Stored records

★ ★ ★ ★

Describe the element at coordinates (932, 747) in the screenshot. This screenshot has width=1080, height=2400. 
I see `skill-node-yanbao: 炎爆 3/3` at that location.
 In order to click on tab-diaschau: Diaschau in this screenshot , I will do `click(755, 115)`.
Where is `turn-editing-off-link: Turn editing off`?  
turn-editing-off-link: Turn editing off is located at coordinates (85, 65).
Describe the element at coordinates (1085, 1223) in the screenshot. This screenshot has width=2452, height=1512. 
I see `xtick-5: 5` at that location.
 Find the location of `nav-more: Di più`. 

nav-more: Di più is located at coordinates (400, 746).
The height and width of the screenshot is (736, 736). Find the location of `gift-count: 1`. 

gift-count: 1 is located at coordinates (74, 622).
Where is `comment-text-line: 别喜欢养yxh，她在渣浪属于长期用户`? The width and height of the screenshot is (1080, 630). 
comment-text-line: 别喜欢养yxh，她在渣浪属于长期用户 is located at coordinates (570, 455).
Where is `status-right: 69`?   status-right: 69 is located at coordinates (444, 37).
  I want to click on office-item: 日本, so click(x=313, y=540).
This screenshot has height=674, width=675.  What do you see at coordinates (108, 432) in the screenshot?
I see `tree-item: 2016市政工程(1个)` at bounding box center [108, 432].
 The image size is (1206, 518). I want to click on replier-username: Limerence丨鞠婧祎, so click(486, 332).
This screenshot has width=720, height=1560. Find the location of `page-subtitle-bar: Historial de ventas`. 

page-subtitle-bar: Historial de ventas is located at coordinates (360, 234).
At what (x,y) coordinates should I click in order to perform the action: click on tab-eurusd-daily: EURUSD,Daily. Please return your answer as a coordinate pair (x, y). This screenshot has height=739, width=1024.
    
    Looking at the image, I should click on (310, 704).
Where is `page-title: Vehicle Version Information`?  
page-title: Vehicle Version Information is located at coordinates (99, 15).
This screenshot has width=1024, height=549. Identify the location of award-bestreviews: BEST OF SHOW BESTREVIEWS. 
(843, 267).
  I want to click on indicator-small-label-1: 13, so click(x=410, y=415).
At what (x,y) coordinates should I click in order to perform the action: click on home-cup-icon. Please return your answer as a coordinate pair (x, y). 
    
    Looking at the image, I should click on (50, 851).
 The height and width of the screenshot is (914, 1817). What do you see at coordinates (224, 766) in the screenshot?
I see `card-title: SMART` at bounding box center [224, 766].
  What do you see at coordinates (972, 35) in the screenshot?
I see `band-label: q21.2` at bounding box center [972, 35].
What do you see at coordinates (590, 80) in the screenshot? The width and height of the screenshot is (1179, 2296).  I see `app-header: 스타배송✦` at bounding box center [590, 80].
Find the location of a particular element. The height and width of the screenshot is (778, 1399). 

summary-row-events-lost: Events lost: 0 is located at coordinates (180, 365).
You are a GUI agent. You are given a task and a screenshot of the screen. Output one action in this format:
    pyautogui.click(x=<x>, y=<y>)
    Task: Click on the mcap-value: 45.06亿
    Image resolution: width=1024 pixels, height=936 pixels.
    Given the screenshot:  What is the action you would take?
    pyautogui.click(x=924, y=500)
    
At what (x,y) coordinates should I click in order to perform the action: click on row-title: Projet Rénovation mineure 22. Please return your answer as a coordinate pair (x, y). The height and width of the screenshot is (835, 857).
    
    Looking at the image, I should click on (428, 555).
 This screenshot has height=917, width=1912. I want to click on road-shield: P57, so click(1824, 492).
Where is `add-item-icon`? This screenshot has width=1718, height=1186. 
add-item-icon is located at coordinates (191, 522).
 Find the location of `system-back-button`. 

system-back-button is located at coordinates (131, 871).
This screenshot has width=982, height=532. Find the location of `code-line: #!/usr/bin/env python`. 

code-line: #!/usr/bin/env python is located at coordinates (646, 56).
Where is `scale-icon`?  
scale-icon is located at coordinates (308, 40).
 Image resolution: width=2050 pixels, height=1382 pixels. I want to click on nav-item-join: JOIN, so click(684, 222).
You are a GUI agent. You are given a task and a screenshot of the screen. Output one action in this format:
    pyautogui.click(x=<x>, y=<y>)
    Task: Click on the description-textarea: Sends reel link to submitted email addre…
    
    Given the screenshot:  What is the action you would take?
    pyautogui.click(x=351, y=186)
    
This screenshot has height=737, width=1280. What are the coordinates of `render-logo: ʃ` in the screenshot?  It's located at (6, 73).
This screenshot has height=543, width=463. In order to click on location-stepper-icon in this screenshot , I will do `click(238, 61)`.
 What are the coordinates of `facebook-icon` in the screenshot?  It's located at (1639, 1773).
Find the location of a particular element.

★ ★ ★ ★

Rewrite all the rows above, changing every "Where is" to "Where can I find" and leaving everything else as it is.

§ Result of this task:
Describe the element at coordinates (932, 747) in the screenshot. This screenshot has width=1080, height=2400. 
I see `skill-node-yanbao: 炎爆 3/3` at that location.
 In order to click on tab-diaschau: Diaschau in this screenshot , I will do `click(755, 115)`.
Where can I find `turn-editing-off-link: Turn editing off`?  
turn-editing-off-link: Turn editing off is located at coordinates (85, 65).
Describe the element at coordinates (1085, 1223) in the screenshot. This screenshot has width=2452, height=1512. 
I see `xtick-5: 5` at that location.
 Find the location of `nav-more: Di più`. 

nav-more: Di più is located at coordinates (400, 746).
The height and width of the screenshot is (736, 736). Find the location of `gift-count: 1`. 

gift-count: 1 is located at coordinates (74, 622).
Where can I find `comment-text-line: 别喜欢养yxh，她在渣浪属于长期用户`? The width and height of the screenshot is (1080, 630). 
comment-text-line: 别喜欢养yxh，她在渣浪属于长期用户 is located at coordinates (570, 455).
Where can I find `status-right: 69`?   status-right: 69 is located at coordinates (444, 37).
  I want to click on office-item: 日本, so click(x=313, y=540).
This screenshot has height=674, width=675.  What do you see at coordinates (108, 432) in the screenshot?
I see `tree-item: 2016市政工程(1个)` at bounding box center [108, 432].
 The image size is (1206, 518). I want to click on replier-username: Limerence丨鞠婧祎, so click(486, 332).
This screenshot has width=720, height=1560. Find the location of `page-subtitle-bar: Historial de ventas`. 

page-subtitle-bar: Historial de ventas is located at coordinates (360, 234).
At what (x,y) coordinates should I click in order to perform the action: click on tab-eurusd-daily: EURUSD,Daily. Please return your answer as a coordinate pair (x, y). This screenshot has height=739, width=1024.
    
    Looking at the image, I should click on (310, 704).
Where can I find `page-title: Vehicle Version Information`?  
page-title: Vehicle Version Information is located at coordinates (99, 15).
This screenshot has width=1024, height=549. Identify the location of award-bestreviews: BEST OF SHOW BESTREVIEWS. 
(843, 267).
  I want to click on indicator-small-label-1: 13, so click(x=410, y=415).
At what (x,y) coordinates should I click in order to perform the action: click on home-cup-icon. Please return your answer as a coordinate pair (x, y). 
    
    Looking at the image, I should click on (50, 851).
 The height and width of the screenshot is (914, 1817). What do you see at coordinates (224, 766) in the screenshot?
I see `card-title: SMART` at bounding box center [224, 766].
  What do you see at coordinates (972, 35) in the screenshot?
I see `band-label: q21.2` at bounding box center [972, 35].
What do you see at coordinates (590, 80) in the screenshot? The width and height of the screenshot is (1179, 2296).  I see `app-header: 스타배송✦` at bounding box center [590, 80].
Find the location of a particular element. The height and width of the screenshot is (778, 1399). 

summary-row-events-lost: Events lost: 0 is located at coordinates (180, 365).
You are a GUI agent. You are given a task and a screenshot of the screen. Output one action in this format:
    pyautogui.click(x=<x>, y=<y>)
    Task: Click on the mcap-value: 45.06亿
    Image resolution: width=1024 pixels, height=936 pixels.
    Given the screenshot:  What is the action you would take?
    pyautogui.click(x=924, y=500)
    
At what (x,y) coordinates should I click in order to perform the action: click on row-title: Projet Rénovation mineure 22. Please return your answer as a coordinate pair (x, y). The height and width of the screenshot is (835, 857).
    
    Looking at the image, I should click on (428, 555).
 This screenshot has height=917, width=1912. I want to click on road-shield: P57, so click(1824, 492).
Where can I find `add-item-icon`? This screenshot has width=1718, height=1186. 
add-item-icon is located at coordinates (191, 522).
 Find the location of `system-back-button`. 

system-back-button is located at coordinates (131, 871).
This screenshot has width=982, height=532. Find the location of `code-line: #!/usr/bin/env python`. 

code-line: #!/usr/bin/env python is located at coordinates (646, 56).
Where can I find `scale-icon`?  
scale-icon is located at coordinates (308, 40).
 Image resolution: width=2050 pixels, height=1382 pixels. I want to click on nav-item-join: JOIN, so click(684, 222).
You are a GUI agent. You are given a task and a screenshot of the screen. Output one action in this format:
    pyautogui.click(x=<x>, y=<y>)
    Task: Click on the description-textarea: Sends reel link to submitted email addre…
    
    Given the screenshot:  What is the action you would take?
    pyautogui.click(x=351, y=186)
    
This screenshot has height=737, width=1280. What are the coordinates of `render-logo: ʃ` in the screenshot?  It's located at (6, 73).
This screenshot has height=543, width=463. In order to click on location-stepper-icon in this screenshot , I will do `click(238, 61)`.
 What are the coordinates of `facebook-icon` in the screenshot?  It's located at (1639, 1773).
Find the location of a particular element.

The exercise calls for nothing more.